Shifting from “hearing levels” to “life impact”
Using an ICF-informed approach, we begin to ask different questions:
| Traditional Focus | Functional Focus |
|---|---|
| What is the threshold? | How does the patient function? |
| What is the diagnosis? | What is the impact on daily life? |
| What device is needed? | What outcome matters to the patient? |
What Functional Audiology Looks Like In Practice
1. Go beyond “Do you have difficulty hearing?”
Ask:
- “In which situations do you struggle the most?”
- “What conversations are most difficult?”
- “What would you like to improve?”
2. Listen for effort (not just audibility)
Patients often describe fatigue, frustration and withdrawal. This reflects increased listening effort, not just hearing loss (Hornsby, 2013).
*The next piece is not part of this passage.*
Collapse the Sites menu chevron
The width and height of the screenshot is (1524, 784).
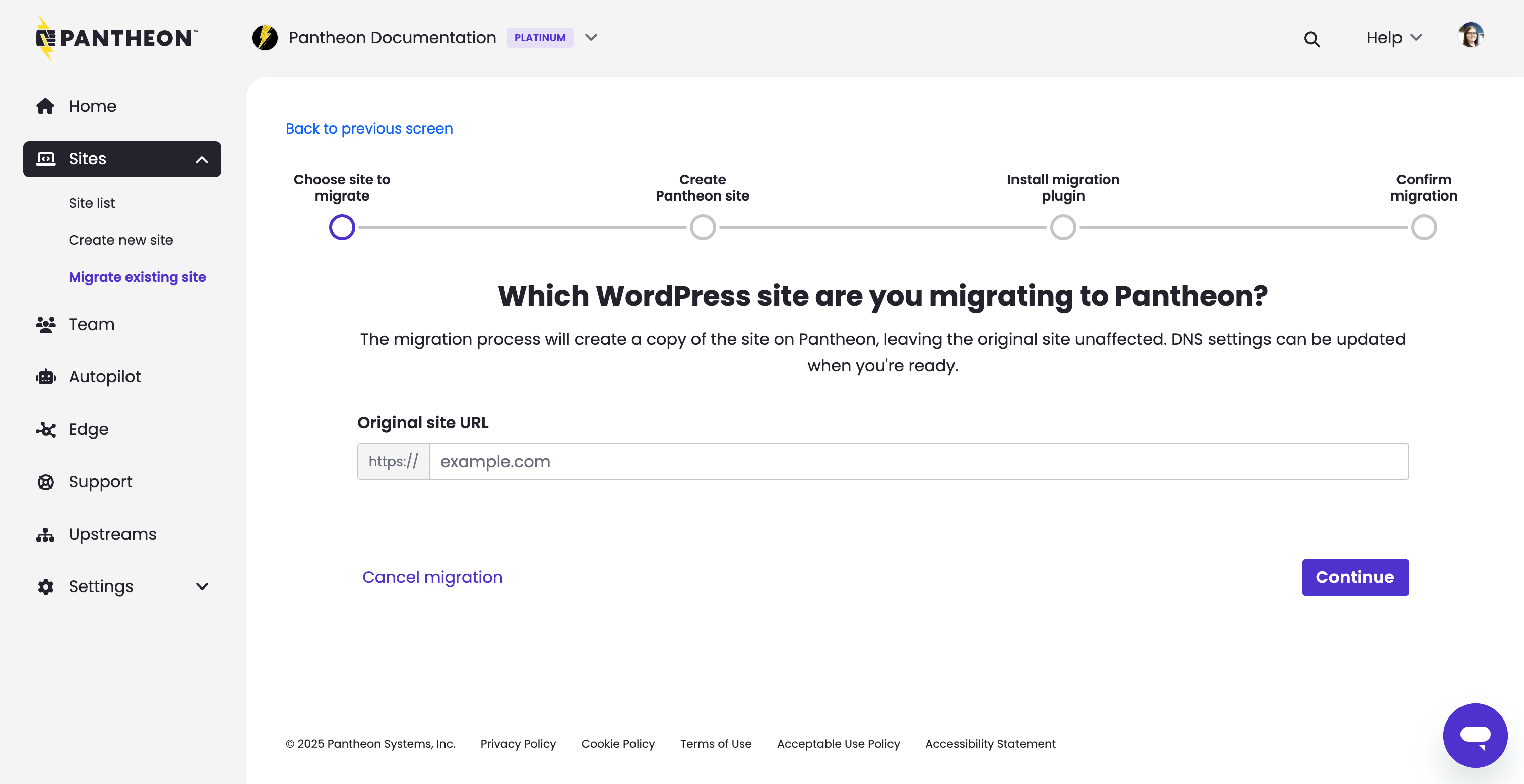[202, 160]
3. Use simple functional measures
You don’t need complex tools to start:
- Speech-in-noise testing
- Patient-reported outcome measures (e.g. COSI, HHIE)
- Real-life scenario questioning
4. Set outcome-based goals
Shift from: “We fitted hearing aids” to “You can now follow conversations at family dinners”
5. Close the loop
Always ask: “Has this improved your daily life?”
Why This Matters (Especially In South Africa)
In resource-constrained environments we cannot afford care that does not translate into outcomes. Every interaction must create real value. Functional audiology improves patient satisfaction, supports adherence and enhances efficiency (Louw et al., 2018; WHO, 2021).
Practical Shift: Start Small
Tomorrow, change just one thing: Replace “Can you hear this sound?” with “Where in your life are you struggling most?” That single shift changes the entire consultation.
Conclusion
Audiology becomes more powerful when we move from measuring hearing to improving lives. That is where our true value lies.